En l’an 156 de notre ère, Dioclès le plus célèbre des auriges, est dans une province en Espagne. Il fonde beaucoup d’espoirs sur son élève, Hermeros, pour lui succéder. Parmi les quatre concurrents qui s’alignent ce jour-là, Victor use de traîtrise et provoque un grave accident. Aelio, depuis les tribunes, assiste à la mort de son père. Il se promet de ne jamais être un aurige. Douze ans plus tard, alors qu’il est esclave à Valeria, il sauve de la mort Horacia et Fabia sa servante. Cette matrone, ô combien acariâtre !, est l’épouse de Caius Gratius Nigunis, un amateur de courses et de chevaux. Aelio, en guise de récompense pour son geste courageux, demande la grâce de Fabia, responsable, selon sa maîtresse, de sa mise en danger et promise à un terrible châtiment. Caius, qui connaissait Hermeros, perçoit chez le fils son amour pour les chevaux, les capacités du jeune homme à les dresser et s’en faire obéir. Il le prend sous son aile, l’affranchit et en fait son palefrenier espérant qu’il devienne rapidement un aurige.
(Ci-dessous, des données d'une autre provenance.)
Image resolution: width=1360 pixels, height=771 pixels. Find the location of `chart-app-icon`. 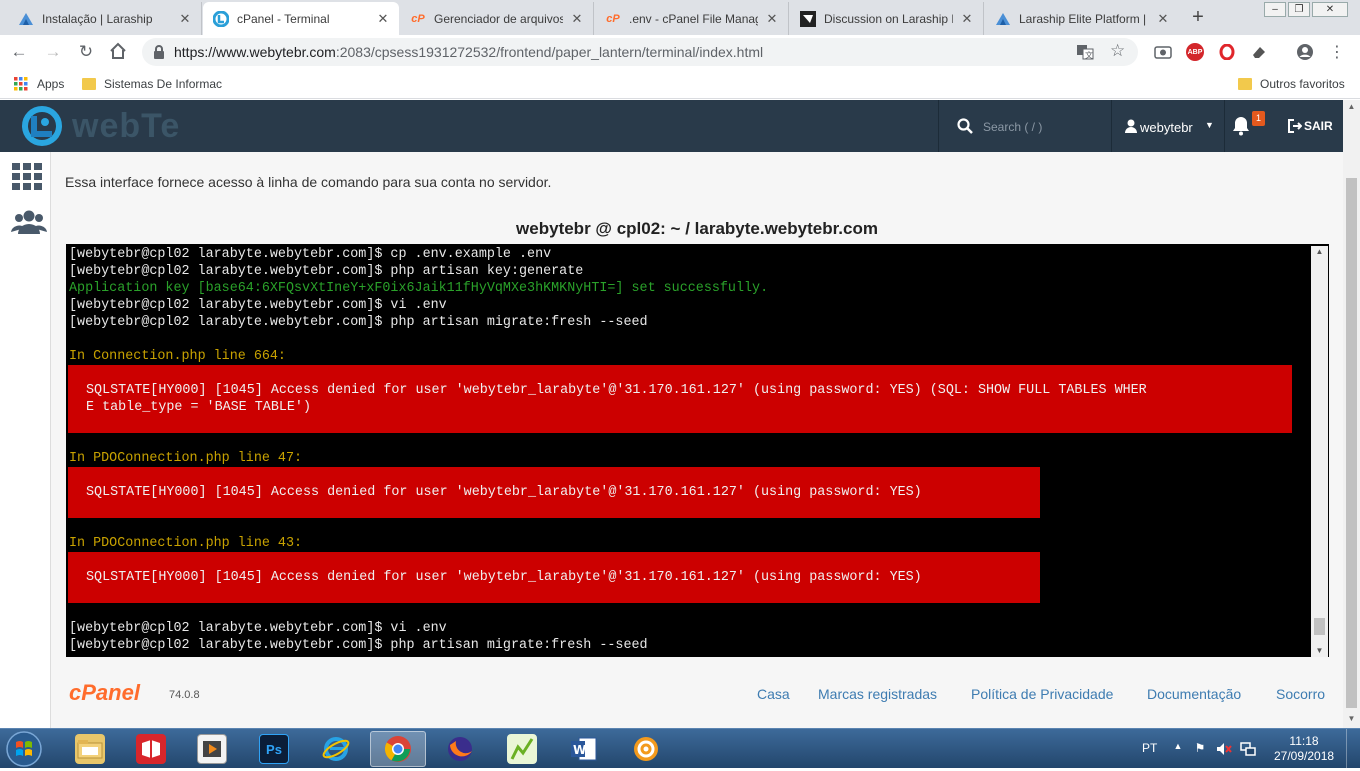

La matrone, percevant les tendres sentiments qui se nouent entre Fabia et Aelio, décide d’empêcher leur union et de détruire leur bonheur. Le fils du conducteur responsable de la mort d’Hermeros a pris la suite de son père. Il est ambitieux et avide de gloire, et comme lui, est prêt à user des moyens les plus abjects pour gagner…
Juanra Fernandez est d’abord un cinéaste. Il a signé plusieurs courts-métrages, un long métrage (Pour Élise) et en termine un second. Il a, par ailleurs, fait paraître trois romans et obtenu, dans son pays, le Prix National du Roman historique. Aussi, il ne faut pas s’étonner que son scénario aboutisse à une présentation très visuelle. C’est lors d’une visite au musée de Cuenca, devant la stèle funéraire d’un aurige, que l’auteur a eu l’idée de ressusciter ce personnage, célèbre en son temps, et oublié par l’Histoire. D’où le titre quelque peu ironique de la série. Il lui, permet, également, de décrire la civilisation romaine en l’observant par le “petit bout de la lorgnette”.
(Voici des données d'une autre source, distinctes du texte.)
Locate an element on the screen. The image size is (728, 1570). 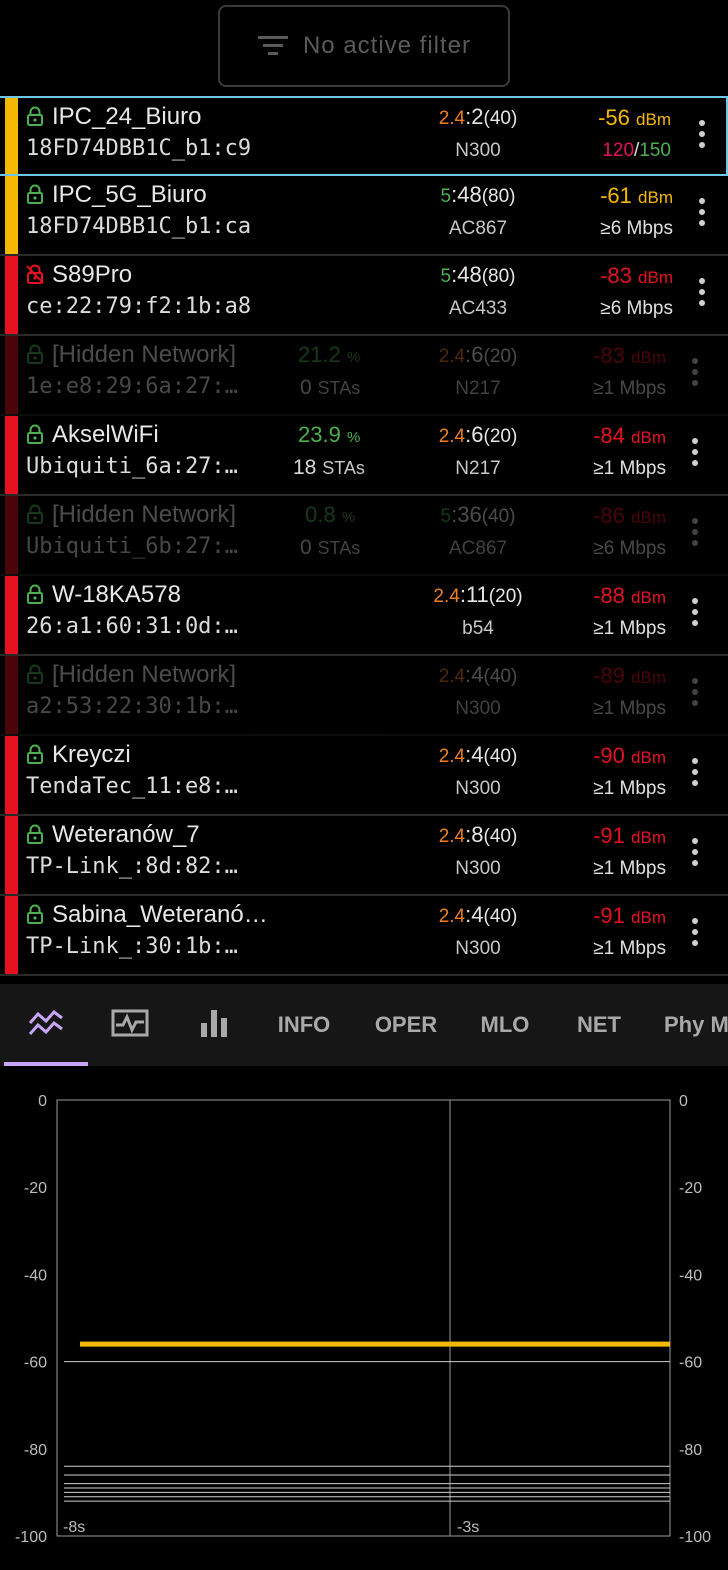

Pour son héros, un jeune homme qui, bien que hanté par la mort de son père, possède une passion pour les chevaux, il ne se contente pas d’une situation dichotomique centrée sur un seul dilemme. Il met en place les éléments d’intrigues multiples qui doivent se montrer passionnantes dans les trois prochains tomes.
Le dessin de Matteo Guerrero fait merveille pour mettre en images cette histoire conçue pour être très visuelle. Il réalise des planches superbes. Ses vues des arènes, des courses de chars, des chevaux sont parfaitement réussies. Il construit une galerie de personnages auxquels il donne une mobilité des traits, une expressivité très forte.
Les Fils d’Apollon se révèle un premier tome convaincant tant par son intrigue que par son graphisme, la promesse d’une série attractive et remarquable.
serge perraud
Juanra Fernandez (scénario), Mateo Guerrero (dessin), Javi Montes (couleurs), Gloria Victis, tome 1 : “Les Fils d’Apollon”, Le Lombard, octobre 2014, 56 p. — 13,99 €.